--- WHAT IS NEEDED ---
Determine the number of lines in the data that include the word "agent", and write only that number.
──────────
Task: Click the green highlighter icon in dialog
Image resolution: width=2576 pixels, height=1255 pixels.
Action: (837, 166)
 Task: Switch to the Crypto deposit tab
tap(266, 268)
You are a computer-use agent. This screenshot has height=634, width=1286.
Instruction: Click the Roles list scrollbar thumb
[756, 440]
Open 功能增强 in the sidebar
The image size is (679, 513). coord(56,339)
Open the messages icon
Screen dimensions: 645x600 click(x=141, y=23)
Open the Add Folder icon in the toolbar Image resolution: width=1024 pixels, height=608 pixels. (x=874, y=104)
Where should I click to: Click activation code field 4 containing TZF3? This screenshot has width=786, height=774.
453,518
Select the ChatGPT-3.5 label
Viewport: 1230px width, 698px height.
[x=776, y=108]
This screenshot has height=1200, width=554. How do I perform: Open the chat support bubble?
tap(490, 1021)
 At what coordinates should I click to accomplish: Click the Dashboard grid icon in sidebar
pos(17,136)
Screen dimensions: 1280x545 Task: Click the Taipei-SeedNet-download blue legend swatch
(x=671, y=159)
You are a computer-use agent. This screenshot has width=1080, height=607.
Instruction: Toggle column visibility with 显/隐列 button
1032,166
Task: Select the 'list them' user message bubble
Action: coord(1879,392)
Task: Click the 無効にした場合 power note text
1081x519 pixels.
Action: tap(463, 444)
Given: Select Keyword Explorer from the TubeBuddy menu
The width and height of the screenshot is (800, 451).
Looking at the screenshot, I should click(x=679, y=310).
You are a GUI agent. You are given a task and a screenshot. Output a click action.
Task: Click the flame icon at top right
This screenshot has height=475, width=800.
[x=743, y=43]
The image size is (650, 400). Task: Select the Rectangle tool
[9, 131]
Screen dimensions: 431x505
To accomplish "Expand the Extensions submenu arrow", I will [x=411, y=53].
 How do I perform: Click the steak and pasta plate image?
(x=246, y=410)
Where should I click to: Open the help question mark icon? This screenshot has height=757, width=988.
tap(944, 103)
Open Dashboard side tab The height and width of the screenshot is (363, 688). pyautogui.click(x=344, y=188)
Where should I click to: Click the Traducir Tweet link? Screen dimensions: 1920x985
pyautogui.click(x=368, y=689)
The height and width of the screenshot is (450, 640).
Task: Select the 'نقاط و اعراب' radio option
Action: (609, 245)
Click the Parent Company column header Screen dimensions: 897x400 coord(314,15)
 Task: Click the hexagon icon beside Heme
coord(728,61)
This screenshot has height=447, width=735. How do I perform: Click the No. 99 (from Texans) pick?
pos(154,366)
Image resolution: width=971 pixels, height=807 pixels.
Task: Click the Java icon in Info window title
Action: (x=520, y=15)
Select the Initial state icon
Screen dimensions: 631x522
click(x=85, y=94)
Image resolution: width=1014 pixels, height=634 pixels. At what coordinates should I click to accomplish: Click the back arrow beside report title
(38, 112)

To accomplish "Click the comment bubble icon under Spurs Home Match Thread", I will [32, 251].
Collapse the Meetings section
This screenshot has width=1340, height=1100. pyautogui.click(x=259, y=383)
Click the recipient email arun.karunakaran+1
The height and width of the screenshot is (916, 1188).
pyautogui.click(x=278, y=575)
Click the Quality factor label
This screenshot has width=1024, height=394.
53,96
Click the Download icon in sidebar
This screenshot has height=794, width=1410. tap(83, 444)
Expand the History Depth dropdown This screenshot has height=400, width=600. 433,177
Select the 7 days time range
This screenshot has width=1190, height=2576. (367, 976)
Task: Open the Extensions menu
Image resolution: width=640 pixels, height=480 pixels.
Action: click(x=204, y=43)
──────────
--- TASK SOLUTION ---
3